Sorting algorithms like insertion sort, quicksort, and mergesort are called comparison sorts because they sort elements based purely on the relative order of those elements, not their absolute size. From the perspective of quicksort, mergesort, or insertion sort, the array [0, 1, 0, 1, 0] and [0, 100000, 0, 100000, 0] are completely identical, since they have no way of knowing that 100000 is "much bigger than" 1. The total number of operations performed to sort those arrays will be completely identical to one another. In fact, if you sort each array with those algorithms and watch the elements move around, you'll find that the exact same moves get performed.
If you're talking about sorting integers that fit into a single machine word, then the cost of a move is independent of the numeric value stored in that machine word. The cost of comparing those elements is likely also the same. I would therefore predict that you would see absolutely no difference in the time required to sort these arrays with those algorithms.
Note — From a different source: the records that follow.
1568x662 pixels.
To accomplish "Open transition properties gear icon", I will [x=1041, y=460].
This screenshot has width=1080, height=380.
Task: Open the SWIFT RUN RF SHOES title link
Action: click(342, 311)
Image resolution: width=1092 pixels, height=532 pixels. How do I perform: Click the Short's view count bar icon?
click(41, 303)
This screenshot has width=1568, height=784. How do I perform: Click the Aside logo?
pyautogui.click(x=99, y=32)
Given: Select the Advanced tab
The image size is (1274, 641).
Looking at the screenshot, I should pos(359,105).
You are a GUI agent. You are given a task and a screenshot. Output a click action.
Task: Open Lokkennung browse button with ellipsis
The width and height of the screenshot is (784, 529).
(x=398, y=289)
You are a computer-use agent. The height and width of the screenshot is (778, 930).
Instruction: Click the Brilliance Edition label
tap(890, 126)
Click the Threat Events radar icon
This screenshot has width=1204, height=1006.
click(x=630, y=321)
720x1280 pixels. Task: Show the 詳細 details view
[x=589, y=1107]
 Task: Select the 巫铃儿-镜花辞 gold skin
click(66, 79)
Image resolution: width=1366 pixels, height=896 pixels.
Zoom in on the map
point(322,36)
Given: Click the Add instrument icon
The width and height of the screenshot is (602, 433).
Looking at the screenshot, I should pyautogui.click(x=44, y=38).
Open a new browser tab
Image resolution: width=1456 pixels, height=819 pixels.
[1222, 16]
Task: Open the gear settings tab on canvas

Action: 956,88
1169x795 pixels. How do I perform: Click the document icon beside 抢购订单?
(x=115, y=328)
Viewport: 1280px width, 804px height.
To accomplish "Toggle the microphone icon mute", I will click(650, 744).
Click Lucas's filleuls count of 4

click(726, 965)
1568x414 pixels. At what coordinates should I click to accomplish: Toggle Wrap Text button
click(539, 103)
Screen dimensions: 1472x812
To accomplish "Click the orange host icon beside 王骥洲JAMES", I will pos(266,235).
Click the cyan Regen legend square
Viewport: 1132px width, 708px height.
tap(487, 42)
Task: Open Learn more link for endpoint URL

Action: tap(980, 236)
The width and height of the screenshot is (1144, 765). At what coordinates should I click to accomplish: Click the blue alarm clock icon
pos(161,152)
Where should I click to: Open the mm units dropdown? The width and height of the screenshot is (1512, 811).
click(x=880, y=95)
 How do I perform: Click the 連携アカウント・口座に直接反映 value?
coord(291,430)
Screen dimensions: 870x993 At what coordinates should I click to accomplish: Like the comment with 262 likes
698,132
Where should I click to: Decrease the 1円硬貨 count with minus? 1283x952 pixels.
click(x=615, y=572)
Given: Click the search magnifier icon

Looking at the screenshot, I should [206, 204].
If there is any difference, it would mean that the processor you're using can compare or move numbers of different sizes in different amounts of time. To the best of my knowledge there are no real processor architectures that do this.
Now, on the other hand, sorting algorithms like counting sort or radix sort, which are not comparison sorts and do depend on the sizes of the numbers you're dealing with, could take longer to sort these arrays because they work either one digit at a time or by distributing into an array whose size depends on the sizes of the numbers in questions. In those cases, you should see a difference between the runtimes, provided that the algorithm you used was implemented well.